Chapter 30. Hive Partitioning
Postgres Pro AXE supports partitioning analytical tables at creation. Partitioning improves read query performance on large tables by grouping data into smaller, more manageable parts called partitions. Partitions are sets of Parquet files created based on one or multiple table columns in a specific order. Each table has at least one partition.
Example 30.1.
Assume a table has the column1 integer column with values in the range from 1 to 10. Suppose you have performance-critical analytical queries that filter data by this column in the WHERE clause.
Storing table rows (or their RowID values) grouped by column1 values can significantly speed up such analytical queries. In this case, to retrieve all rows with a specific value, such as column1=2, there is no need to scan the entire table — the rows are already grouped together.
In Postgres Pro AXE, the OLAP data is stored in Parquet files, which serve as partitioning units for analytical tables. In each file, each partition column has a fixed value. The query engine can match the WHERE clause against the file metadata and skip unnecessary files.

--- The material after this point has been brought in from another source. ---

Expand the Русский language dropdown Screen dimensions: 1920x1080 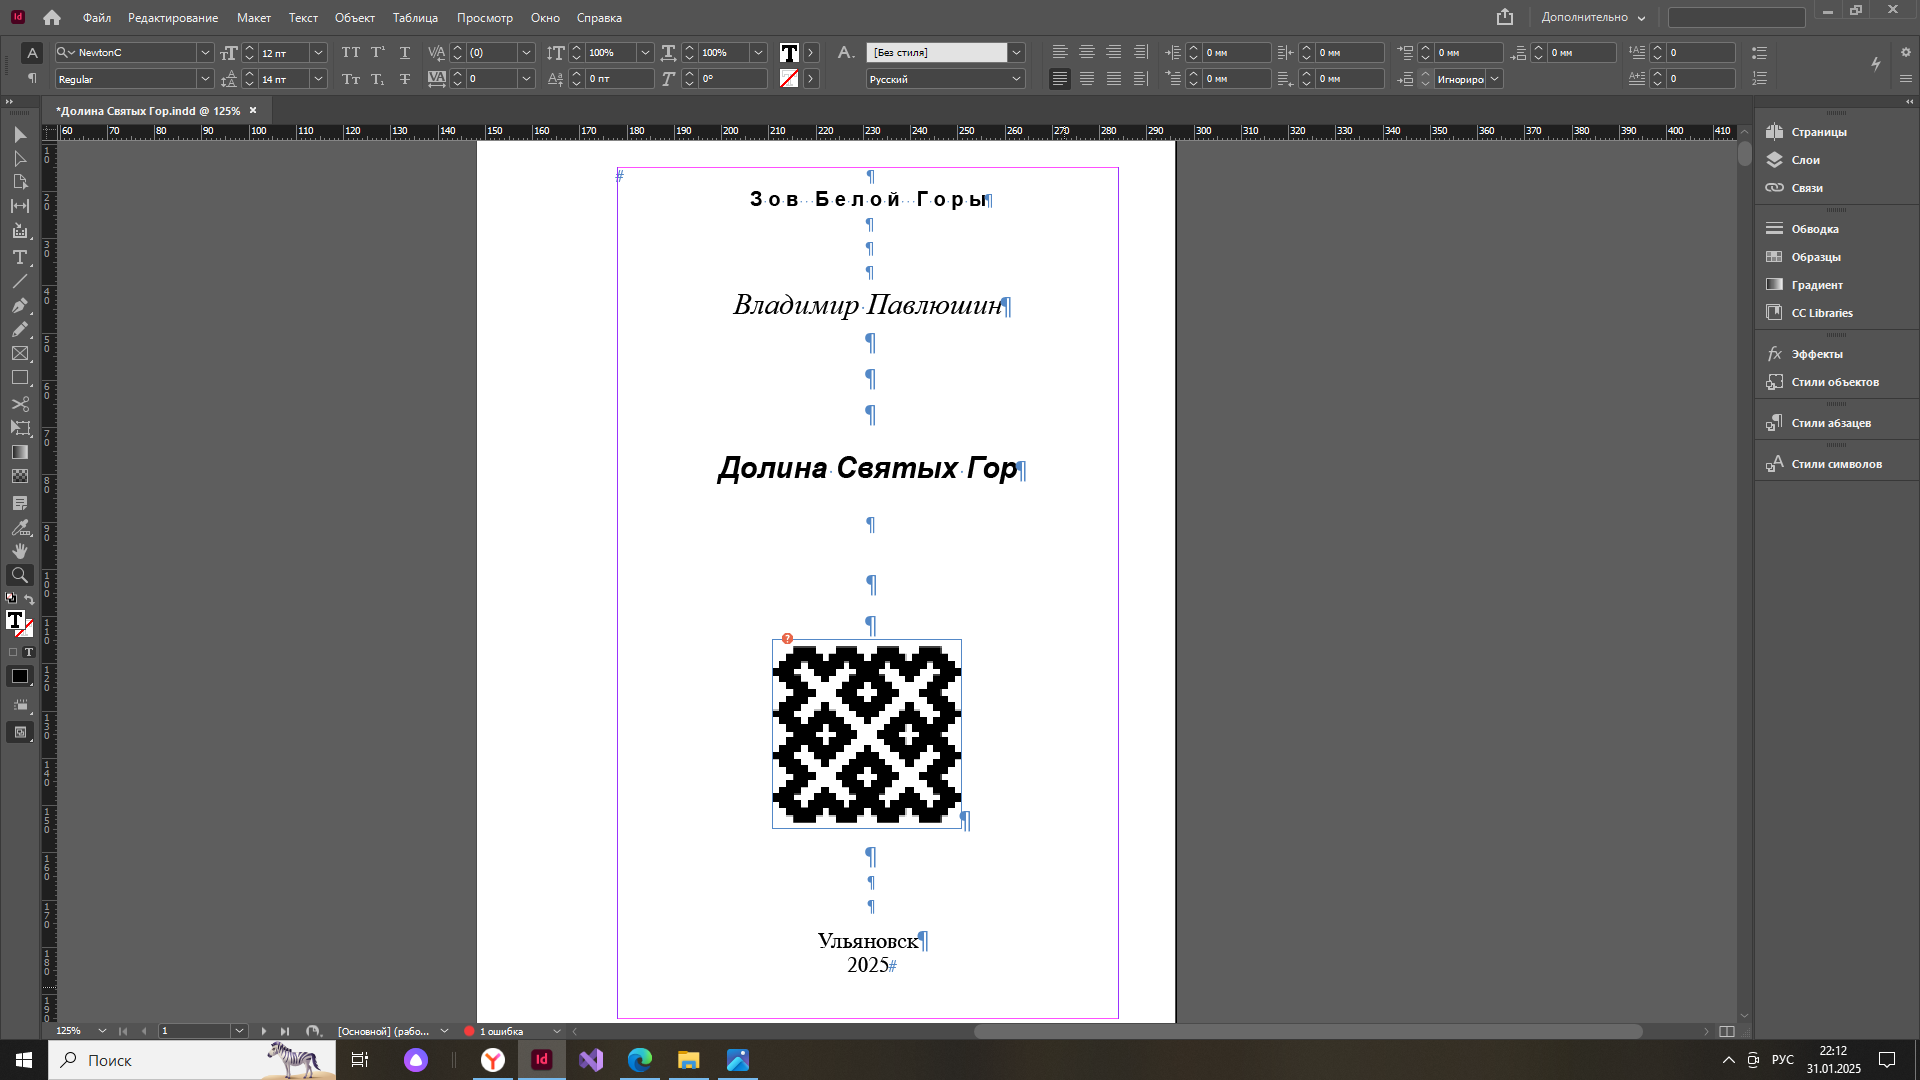(x=1016, y=79)
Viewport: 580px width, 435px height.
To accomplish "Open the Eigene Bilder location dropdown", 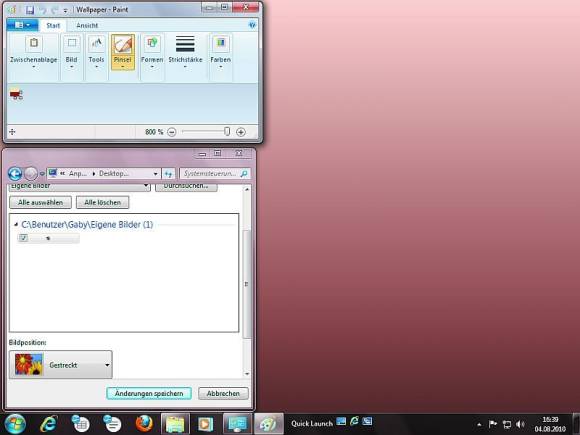I will click(80, 186).
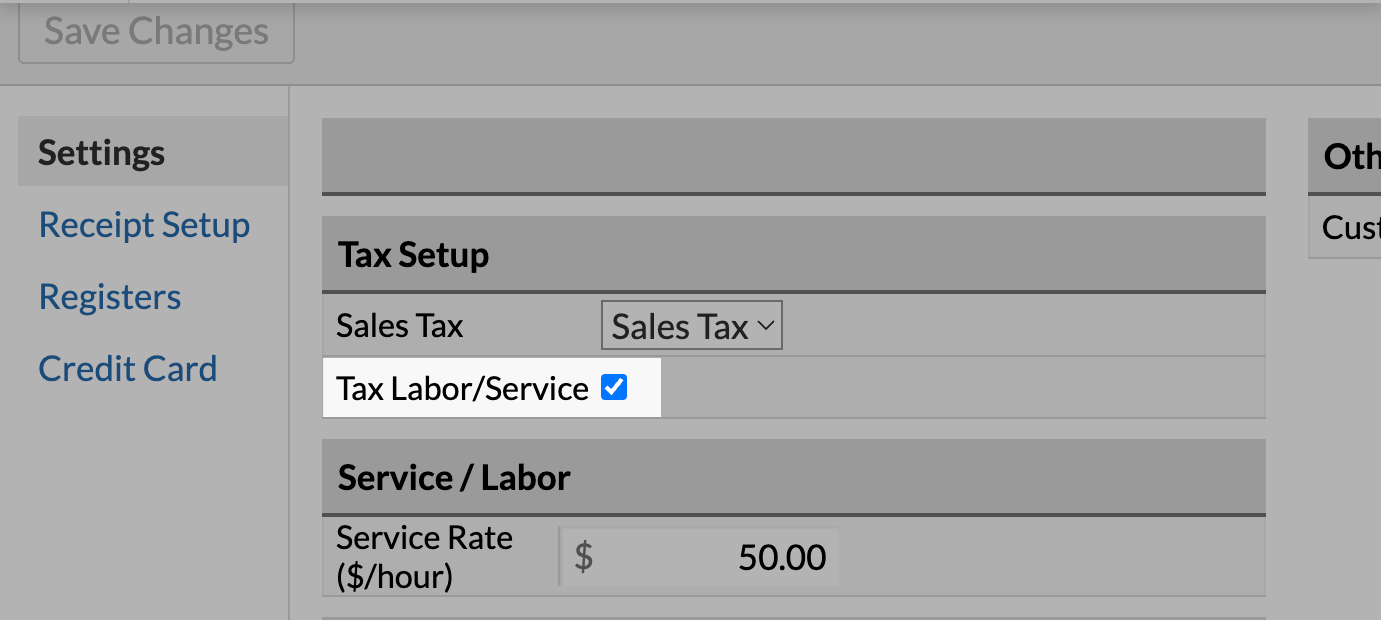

The solution uses Hive partitioning technology that splits analytical tables into multiple Parquet files based on a sequence of columns (partition keys). The files of a partitioned table are stored in the leaves of a directory tree, with subdirectory names in the column=value format. For example, s3://bucket/table/year=2024/month=01/data.parquet.
Example 30.2.
The example below shows a directory tree for an analytical table partitioned by year and month columns. The orders directory is the root of the tree. While typically named after the table, the root directory name can be changed.
orders
├── year=2021
│ ├── month=1
│ │ ├── file1.parquet
│ │ └── file2.parquet
│ └── month=2
│ └── file3.parquet
└── year=2022
├── month=11
│ ├── file4.parquet
│ └── file5.parquet
└── month=12
└── file6.parquet
You can partition the heap table directly by year and month columns:
COPY orders TO 'orders' (FORMAT parquet, PARTITION_BY (year, month));
The first orders is the heap table name, and the second orders is the root directory name in the tree. The PARTITION_BY clause cannot use expressions. However, they can be created dynamically as additional columns:
COPY (SELECT *, year(timestamp) AS year, month(timestamp) AS month FROM services) TO 'test' (PARTITION_BY (year, month));
The OLAP data can be read from the directory tree using the hive_partitioning flag:
SELECT * FROM read_parquet('orders/*/*/*.parquet', hive_partitioning = true);
If this flag is used, column values are read from the corresponding subdirectories.
In this directory tree, Postgres Pro AXE skips reading Parquet files that are not required for query results. Consider the following command:
SELECT * FROM read_parquet('orders/*/*/*.parquet', hive_partitioning = true) WHERE year = 2022 AND month = 11;
It reads the following Parquet files:
orders
└── year=2022
└── month=11
├── file4.parquet
└── file5.parquet
Creating a partition based on a column with high cardinality (in the extreme case, with the UNIQUE attribute) leads to creating an unreasonably large number of Parquet files (a separate file for each column value), which degrades query performance and can exceed the DBMS file limit for the partitioned table. Even with standard column cardinality, partitioning does not improve performance for analytical queries that do not filter on that column.
The maximum number of Parquet files created as a result of partitioning is 10 000. If this threshold is exceeded, the stored procedure is canceled.
Postgres Pro AXE can write the OLAP data to a maximum of 100 Parquet files simultaneously.
Recommended partition size: 100 MB.